#### Work instructions
Here is a block of records. Copy every line in it that includes "will".

#### Data entries
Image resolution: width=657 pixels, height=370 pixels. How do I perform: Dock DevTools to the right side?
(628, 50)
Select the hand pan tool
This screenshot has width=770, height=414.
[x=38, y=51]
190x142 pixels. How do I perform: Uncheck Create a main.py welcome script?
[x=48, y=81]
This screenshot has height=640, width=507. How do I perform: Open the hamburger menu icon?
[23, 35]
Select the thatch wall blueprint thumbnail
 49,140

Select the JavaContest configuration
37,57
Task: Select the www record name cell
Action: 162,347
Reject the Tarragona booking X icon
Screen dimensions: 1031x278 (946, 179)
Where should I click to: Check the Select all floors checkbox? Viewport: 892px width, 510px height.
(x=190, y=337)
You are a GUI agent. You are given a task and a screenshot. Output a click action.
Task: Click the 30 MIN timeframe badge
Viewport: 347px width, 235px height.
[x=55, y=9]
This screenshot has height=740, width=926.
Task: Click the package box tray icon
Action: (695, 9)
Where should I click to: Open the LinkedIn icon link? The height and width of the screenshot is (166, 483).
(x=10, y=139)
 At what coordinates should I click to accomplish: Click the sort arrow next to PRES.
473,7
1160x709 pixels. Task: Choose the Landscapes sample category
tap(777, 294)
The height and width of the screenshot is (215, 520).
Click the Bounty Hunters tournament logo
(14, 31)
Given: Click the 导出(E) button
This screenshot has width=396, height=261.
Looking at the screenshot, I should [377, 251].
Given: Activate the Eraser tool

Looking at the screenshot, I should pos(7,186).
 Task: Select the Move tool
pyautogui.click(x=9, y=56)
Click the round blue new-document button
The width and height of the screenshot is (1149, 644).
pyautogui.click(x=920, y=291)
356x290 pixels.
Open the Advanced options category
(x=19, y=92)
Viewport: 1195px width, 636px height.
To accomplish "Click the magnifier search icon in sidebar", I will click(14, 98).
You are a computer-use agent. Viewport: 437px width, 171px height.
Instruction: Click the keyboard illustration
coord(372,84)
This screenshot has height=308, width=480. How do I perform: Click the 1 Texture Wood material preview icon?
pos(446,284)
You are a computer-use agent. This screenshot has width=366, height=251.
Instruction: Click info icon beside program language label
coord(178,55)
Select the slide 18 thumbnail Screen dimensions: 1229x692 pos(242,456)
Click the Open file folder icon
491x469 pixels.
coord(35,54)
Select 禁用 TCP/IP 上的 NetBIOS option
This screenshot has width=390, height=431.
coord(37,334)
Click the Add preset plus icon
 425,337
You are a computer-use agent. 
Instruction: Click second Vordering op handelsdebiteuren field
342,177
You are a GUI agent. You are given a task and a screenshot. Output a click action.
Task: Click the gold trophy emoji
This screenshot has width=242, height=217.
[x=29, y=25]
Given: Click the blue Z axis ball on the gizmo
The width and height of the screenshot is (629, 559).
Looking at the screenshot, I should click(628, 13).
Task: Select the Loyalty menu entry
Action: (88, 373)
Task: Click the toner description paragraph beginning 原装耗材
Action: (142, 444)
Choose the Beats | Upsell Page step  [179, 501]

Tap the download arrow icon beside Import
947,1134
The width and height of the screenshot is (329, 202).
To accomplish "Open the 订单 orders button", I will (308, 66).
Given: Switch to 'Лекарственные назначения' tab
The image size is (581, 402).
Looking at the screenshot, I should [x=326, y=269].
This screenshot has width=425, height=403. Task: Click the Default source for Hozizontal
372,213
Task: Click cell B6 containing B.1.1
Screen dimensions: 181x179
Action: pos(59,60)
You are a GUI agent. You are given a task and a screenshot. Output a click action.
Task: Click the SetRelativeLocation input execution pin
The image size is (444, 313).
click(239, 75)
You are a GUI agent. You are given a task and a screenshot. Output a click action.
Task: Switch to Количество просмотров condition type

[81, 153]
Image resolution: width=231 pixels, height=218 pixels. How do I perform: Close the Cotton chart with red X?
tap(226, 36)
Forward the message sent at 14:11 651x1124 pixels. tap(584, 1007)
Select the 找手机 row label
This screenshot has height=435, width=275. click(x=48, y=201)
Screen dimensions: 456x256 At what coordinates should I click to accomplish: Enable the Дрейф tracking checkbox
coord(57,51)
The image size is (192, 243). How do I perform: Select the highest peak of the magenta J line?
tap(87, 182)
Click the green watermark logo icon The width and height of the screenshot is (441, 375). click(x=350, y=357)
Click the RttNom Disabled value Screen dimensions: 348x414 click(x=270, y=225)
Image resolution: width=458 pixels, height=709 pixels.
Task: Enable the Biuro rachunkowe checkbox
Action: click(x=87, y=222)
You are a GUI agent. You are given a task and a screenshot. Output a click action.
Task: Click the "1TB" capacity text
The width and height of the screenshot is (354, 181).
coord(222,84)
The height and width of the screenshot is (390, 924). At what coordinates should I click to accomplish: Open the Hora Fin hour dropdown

#### Solution
To accomplish "Click the magnifier search icon in sidebar", I will click(14, 98).
To accomplish "Open the 订单 orders button", I will (308, 66).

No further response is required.